Central Texas is earning a dubious reputation for the highest number of drunken driving collisions in the state, if not in the nation. Austin police revealed that in 2012, 33 people died as a result of crashes involving impaired drivers. In 2013, 33 died in the first three months of the year alone. The final 2013 year-end death toll is to be released this month, and based on the increases already seen in 2013, the death toll in 2014 is expected to run even higher.
Austin and the state of Texas both offer a wide variety of programs and initiatives that promote sober driving. Home for the Holiday and Arrive Alive programs have been established, and the area’s high-visibility enforcement does not allow refusals for assessment. And yet, the numbers of those killed in crashes involving a drunk driver continue to escalate.

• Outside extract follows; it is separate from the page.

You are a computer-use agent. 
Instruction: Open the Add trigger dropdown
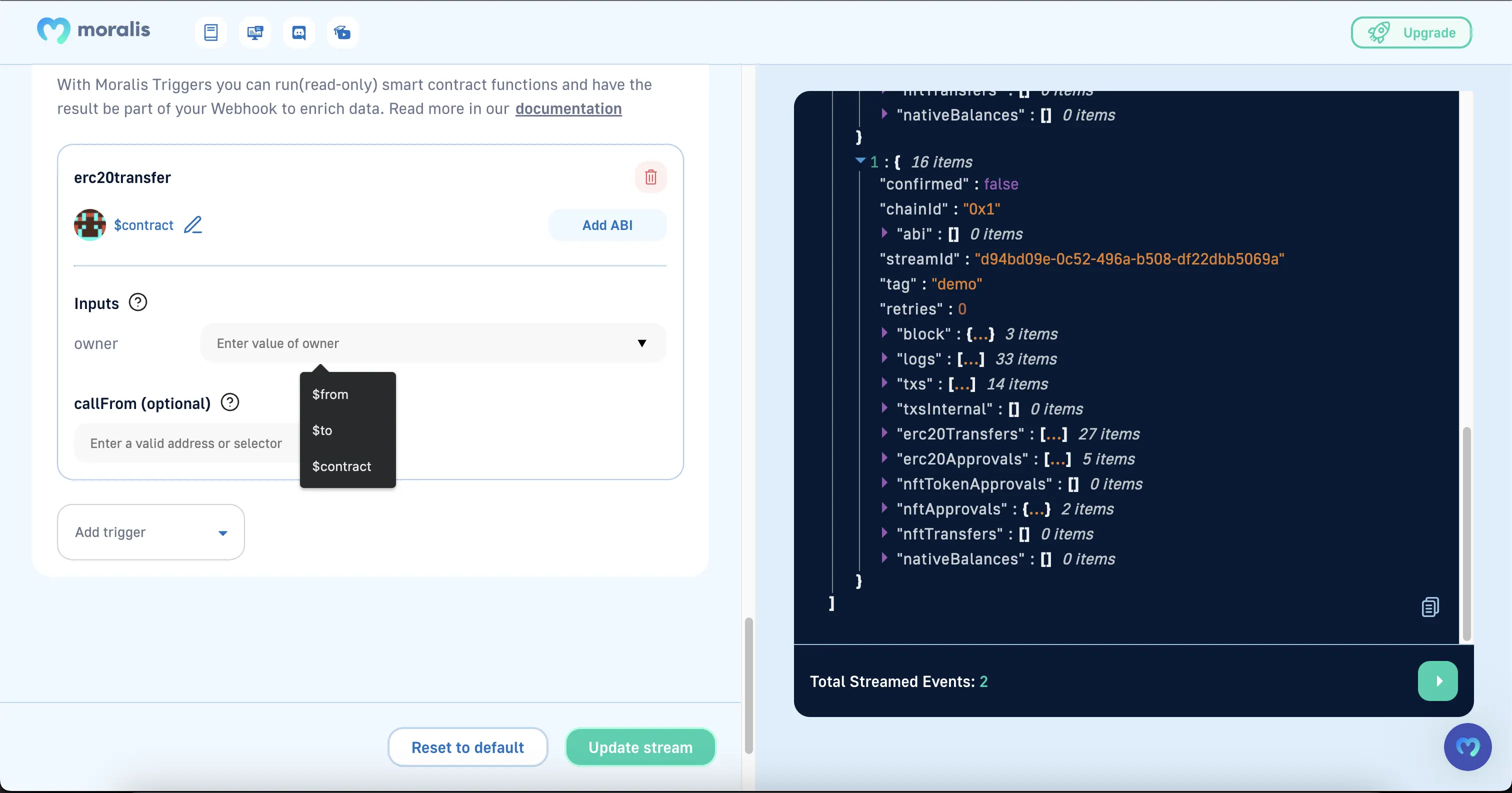(151, 532)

In another attempt to counteract the trend, some are pushing for checkpoints in the state. Recent research demonstrates that DUI checkpoints can lead to a 20 percent drop in drunk driving accidents that lead to serious injuries and death. However, Texas is one of 12 states in the nation that does not currently allow checkpoints, so the law would need to be amended to initiate their use. Civil rights proponents suggest that checkpoints could open the door for abuse by police. But as the death rate continues to rise, drunk-driving crash survivors have answered, asking to refocus that concern onto victims. Drinking and driving is illegal and negligent, not to mention deadly.